Think Outside the Lime
We love limes, and serve and enjoy our fair share of cocktails with a lime wheel or lime twist on the rim. It’s such a perfect combination of aroma and flavor! But there are so many fruits and fresh herbs that add just as much to a great rum cocktail.
Our Bay Manhattan comes with a bay leaf, the Painkiller a wedge of fresh pineapple, and the Cucumber Templar with fresh mint on top and thin, long slices of fresh cucumber to line the glass. The Basil Paradisi has fresh basil, and in the Salty Dog you’ll find rosemary. And for those who like a little spice in their life, the Caldera has a slice of jalapeño. A truly outside-of-the-box garnish is smoke, as shown in this video of the Smokeshow.

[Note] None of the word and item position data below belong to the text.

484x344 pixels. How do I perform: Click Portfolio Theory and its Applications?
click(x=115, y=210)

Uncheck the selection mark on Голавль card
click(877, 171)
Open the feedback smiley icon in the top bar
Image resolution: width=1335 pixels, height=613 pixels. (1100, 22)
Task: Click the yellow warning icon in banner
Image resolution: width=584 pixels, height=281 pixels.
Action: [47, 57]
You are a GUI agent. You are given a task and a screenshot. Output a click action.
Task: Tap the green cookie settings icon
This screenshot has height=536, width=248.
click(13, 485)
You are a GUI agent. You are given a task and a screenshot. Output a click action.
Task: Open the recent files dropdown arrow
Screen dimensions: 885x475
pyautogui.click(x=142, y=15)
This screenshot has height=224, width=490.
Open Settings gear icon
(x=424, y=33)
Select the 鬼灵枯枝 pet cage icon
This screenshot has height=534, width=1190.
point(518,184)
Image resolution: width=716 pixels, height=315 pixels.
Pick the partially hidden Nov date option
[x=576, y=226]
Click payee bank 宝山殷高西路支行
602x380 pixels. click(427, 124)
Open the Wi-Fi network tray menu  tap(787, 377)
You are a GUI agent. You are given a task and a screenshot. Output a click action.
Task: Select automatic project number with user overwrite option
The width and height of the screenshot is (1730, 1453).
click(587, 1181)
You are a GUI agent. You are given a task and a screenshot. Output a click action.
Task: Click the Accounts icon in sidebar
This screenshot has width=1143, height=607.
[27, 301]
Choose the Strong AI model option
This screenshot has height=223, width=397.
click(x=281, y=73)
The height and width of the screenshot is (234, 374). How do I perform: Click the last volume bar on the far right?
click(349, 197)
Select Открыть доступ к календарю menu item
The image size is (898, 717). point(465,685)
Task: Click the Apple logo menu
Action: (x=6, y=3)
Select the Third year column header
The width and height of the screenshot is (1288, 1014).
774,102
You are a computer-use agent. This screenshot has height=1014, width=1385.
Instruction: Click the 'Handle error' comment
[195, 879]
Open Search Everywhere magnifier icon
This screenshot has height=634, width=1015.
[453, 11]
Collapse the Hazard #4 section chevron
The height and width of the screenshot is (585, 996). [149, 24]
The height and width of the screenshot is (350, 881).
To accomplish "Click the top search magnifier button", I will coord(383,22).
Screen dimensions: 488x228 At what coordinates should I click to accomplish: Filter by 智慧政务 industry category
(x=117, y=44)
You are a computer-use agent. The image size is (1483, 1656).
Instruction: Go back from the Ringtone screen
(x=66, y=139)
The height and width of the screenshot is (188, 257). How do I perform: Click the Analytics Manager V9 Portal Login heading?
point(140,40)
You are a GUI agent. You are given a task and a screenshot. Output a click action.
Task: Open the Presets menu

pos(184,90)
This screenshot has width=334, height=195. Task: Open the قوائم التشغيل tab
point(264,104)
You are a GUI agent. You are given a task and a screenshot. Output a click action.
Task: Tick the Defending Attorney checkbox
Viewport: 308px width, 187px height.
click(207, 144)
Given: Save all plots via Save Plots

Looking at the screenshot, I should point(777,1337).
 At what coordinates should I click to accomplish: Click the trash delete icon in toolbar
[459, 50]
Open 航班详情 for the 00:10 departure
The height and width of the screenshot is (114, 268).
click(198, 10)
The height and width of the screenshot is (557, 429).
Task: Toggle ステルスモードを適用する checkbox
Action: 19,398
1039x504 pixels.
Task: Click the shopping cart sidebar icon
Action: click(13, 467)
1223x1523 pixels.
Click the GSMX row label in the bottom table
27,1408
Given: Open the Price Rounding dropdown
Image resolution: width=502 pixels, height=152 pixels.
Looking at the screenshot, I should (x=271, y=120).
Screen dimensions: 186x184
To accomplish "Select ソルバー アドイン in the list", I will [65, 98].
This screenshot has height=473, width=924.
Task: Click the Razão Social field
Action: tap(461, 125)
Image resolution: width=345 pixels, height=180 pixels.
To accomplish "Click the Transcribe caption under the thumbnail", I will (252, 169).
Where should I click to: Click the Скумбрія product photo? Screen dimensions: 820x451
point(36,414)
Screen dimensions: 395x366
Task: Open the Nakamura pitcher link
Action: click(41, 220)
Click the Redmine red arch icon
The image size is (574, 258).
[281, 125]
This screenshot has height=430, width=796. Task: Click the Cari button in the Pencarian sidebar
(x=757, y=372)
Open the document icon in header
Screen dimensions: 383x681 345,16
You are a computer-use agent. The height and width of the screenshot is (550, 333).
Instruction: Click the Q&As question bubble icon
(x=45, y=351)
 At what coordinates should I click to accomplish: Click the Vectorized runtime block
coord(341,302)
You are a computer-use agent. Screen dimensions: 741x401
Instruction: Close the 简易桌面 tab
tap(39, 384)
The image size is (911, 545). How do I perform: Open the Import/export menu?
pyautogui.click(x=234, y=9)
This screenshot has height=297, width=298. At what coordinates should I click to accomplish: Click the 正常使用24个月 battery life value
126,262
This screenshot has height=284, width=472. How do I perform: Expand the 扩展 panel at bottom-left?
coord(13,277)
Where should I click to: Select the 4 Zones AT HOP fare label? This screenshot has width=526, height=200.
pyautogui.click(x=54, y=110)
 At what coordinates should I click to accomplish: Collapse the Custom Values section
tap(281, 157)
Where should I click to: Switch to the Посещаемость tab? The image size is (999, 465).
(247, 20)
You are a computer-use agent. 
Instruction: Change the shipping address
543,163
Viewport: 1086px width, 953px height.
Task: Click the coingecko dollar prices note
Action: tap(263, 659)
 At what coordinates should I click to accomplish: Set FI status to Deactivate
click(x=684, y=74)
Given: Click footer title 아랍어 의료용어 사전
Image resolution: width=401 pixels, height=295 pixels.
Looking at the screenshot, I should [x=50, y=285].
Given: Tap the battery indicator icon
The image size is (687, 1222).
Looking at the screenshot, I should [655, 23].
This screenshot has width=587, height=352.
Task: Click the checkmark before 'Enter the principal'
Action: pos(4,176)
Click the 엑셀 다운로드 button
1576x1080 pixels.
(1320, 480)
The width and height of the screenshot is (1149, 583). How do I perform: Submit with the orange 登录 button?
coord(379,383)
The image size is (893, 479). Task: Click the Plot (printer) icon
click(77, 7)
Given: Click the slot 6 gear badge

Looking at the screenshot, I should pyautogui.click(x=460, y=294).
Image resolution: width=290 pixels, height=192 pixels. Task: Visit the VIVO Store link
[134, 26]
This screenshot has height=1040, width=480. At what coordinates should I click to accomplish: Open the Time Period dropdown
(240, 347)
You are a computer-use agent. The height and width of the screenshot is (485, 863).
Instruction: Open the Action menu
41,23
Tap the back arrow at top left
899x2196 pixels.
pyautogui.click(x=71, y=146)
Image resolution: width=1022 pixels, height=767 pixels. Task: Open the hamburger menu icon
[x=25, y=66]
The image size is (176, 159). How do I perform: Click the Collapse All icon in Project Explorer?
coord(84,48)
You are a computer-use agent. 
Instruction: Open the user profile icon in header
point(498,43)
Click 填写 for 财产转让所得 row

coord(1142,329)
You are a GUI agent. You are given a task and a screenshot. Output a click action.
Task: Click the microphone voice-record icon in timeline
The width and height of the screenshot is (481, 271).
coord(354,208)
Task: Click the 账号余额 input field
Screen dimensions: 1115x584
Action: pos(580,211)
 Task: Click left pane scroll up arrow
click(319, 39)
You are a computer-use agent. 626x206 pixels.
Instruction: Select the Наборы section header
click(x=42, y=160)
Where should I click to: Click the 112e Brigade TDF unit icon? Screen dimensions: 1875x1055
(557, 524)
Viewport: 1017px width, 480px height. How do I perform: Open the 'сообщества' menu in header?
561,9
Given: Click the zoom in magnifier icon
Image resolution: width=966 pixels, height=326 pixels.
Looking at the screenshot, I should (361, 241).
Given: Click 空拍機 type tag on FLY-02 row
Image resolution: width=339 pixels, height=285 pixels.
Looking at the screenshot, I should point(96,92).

The opportunities are truly endless, and allow you to complement the flavor profile of the cocktail, make your drinks feel extra fresh, and experiment with in-season flavors.
Ignite the Essence
Last winter we added a fun twist to the Elixer, igniting the orange essence before serving. It’s a fabulous way to enhance the aroma of an orange rind, and never ceases to impress our customers sitting at the bar:
You can do this same thing for any kind of citrus, and be sure to impress your guests!